Exercise instructions:
In the records below, the line containing "Screen dimensions: 462x327" marks the start. Copy that line and everything after it exactly, through the last line.

Recorded information:
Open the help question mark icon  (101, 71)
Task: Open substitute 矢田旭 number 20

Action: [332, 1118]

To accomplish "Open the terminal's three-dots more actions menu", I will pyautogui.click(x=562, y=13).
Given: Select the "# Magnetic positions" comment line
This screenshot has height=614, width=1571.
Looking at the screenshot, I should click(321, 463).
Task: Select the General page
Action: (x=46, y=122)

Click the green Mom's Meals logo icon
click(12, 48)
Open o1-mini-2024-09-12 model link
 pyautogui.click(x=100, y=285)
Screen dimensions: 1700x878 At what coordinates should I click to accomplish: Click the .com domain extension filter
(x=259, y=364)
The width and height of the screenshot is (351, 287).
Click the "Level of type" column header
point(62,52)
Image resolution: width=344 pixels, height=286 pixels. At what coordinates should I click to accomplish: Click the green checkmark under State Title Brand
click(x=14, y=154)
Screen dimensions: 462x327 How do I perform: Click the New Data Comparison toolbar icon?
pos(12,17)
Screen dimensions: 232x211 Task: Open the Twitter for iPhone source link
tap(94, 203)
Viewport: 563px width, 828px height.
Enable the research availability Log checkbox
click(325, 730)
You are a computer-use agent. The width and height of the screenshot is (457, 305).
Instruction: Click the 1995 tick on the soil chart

Exercise response:
Screen dimensions: 462x327 How do I perform: Click the New Data Comparison toolbar icon?
pos(12,17)
Screen dimensions: 232x211 Task: Open the Twitter for iPhone source link
tap(94, 203)
Viewport: 563px width, 828px height.
Enable the research availability Log checkbox
click(325, 730)
You are a computer-use agent. The width and height of the screenshot is (457, 305).
Instruction: Click the 1995 tick on the soil chart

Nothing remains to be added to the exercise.